Hannah Flinn said she was nodding off during a drive to a soccer game in the family’s 15-seat van when there was a collision with a tractor-trailer.

“I thought I was dreaming we were rolling over and there was glass everywhere and children were crying. I woke up and that’s when everything became real,” she said, after receiving a rare honour for her actions at the Brockville Armouries Tuesday.

“I don’t know why I stayed calm but growing up as an older sibling you learn to take care of somebody who can’t take care of themselves,” added Flinn.

A member of Brockville’s Cadet Corps at the time, Flinn won a nomination from the national level for a medal awarded only 23 times to naval, airforce and army cadets previously since being instituted in 1948.

On Tuesday, she received the Cadet Medal of Bravery – and just the 14th to an army cadet – in a ceremony attended by her family members, including parents Tom and Sherry and the driver of the van in the accident, Officer Cadet Sarah Flinn and the Brockville corps.

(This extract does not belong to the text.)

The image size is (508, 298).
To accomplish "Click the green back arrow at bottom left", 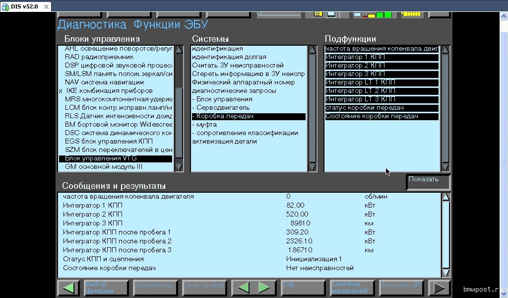I will 68,288.
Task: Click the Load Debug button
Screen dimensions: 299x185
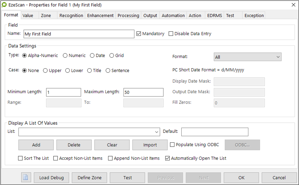Action: pyautogui.click(x=51, y=177)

Sarah Flinn, 24, was driving the van on the day of the accident and suffered the worst injuries including a damaged spleen.

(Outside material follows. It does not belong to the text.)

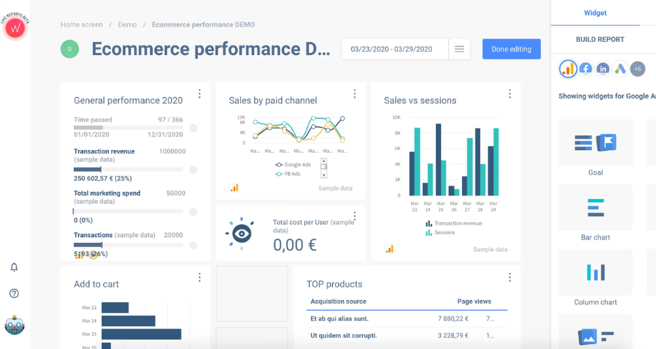Open General performance 2020 widget options menu
656x349 pixels.
pyautogui.click(x=200, y=94)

She was strapped in the driver’s seat unconscious when she awoke to Hannah shouting her name.

The damage to the vehicle was extensive and paramedics were unable to get the older siblings free after Hannah had lifted the smaller tykes through a broken window to safety.

Hannah sat with her sister “cracking jokes” and giving her oxygen from a mask before they were extricated.

“She was just the most gentle person,” said Sarah Flinn, who was airlifted in life-threatening condition to Ottawa Hospital where she had surgery and remained for two weeks before going home.

Tom and Sherry Flinn were on vacation in Virginia when the accident occurred and received word within minutes in a phone call from Hannah.

“She was in the van caring for Sarah and said in a very calm voice, ‘You should probably come home.’” said Tom Flinn.

“You wouldn’t have thought anything was going on at all.”

Flinn said several of his children have been or continue to be members of the Brockville Cadet Corps and he’s proud of their service.

Special dignitaries to the presentation included Brockville Rifles Commanding Officer Lt. Col Shawn Herron and Brigadier General Kelly Woiden, Commander of the National Cadet and Junior Canadian Support Group, who presented the medal and a certificate to Flinn.

“It is truly a privilege to be here tonight to present one of the rarest awards given by the cadet organization,” said Woiden.

He said Flinn’s decision to remain in the vehicle to tend to the injuries of her siblings while ignoring her own broken finger and assorted cuts and bruises showed remarkable poise.

“Nobody would have questioned you if you had left the van to tend to your own injuries. Your acts that day represented the best of what the cadets have to offer. It shows you have a bright future,” said Woiden.

Captain Peter Ruttan, commanding officer of the Brockville army cadet corps, said the Cadet Medal of Bravery “is a huge honour” and the Brockville Cadet Corps should be proud one of their own has been recognized.